[Directions] Please print exactly the line containing "Image resolution: width=1600" and every line after it to the end of the records below, and nothing more.

(Collected data entries)
·····

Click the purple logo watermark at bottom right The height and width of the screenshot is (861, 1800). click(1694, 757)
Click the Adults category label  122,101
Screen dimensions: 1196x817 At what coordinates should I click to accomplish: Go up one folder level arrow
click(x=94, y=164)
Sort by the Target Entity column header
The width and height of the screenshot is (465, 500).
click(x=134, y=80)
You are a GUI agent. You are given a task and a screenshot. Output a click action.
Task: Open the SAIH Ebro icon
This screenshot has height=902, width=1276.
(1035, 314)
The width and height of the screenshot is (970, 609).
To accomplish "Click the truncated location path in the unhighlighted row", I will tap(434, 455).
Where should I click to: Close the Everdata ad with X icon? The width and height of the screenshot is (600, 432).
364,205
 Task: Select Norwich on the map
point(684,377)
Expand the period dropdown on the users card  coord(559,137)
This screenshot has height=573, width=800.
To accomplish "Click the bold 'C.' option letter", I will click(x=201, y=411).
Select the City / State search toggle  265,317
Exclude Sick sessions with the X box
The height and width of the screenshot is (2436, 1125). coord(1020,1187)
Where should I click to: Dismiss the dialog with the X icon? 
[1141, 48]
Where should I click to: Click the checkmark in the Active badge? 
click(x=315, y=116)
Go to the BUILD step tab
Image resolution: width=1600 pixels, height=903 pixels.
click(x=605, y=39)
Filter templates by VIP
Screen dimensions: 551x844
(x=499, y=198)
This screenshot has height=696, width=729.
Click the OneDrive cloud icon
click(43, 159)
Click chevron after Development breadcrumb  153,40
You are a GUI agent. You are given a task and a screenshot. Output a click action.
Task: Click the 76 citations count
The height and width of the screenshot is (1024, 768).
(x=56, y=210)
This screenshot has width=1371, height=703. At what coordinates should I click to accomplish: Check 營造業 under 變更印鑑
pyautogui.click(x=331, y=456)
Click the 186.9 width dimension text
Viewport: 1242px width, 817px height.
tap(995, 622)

·····

[Solution]
Image resolution: width=1600 pixels, height=903 pixels.
click(x=605, y=39)
Filter templates by VIP
Screen dimensions: 551x844
(x=499, y=198)
This screenshot has height=696, width=729.
Click the OneDrive cloud icon
click(43, 159)
Click chevron after Development breadcrumb  153,40
You are a GUI agent. You are given a task and a screenshot. Output a click action.
Task: Click the 76 citations count
The height and width of the screenshot is (1024, 768).
(x=56, y=210)
This screenshot has width=1371, height=703. At what coordinates should I click to accomplish: Check 營造業 under 變更印鑑
pyautogui.click(x=331, y=456)
Click the 186.9 width dimension text
Viewport: 1242px width, 817px height.
tap(995, 622)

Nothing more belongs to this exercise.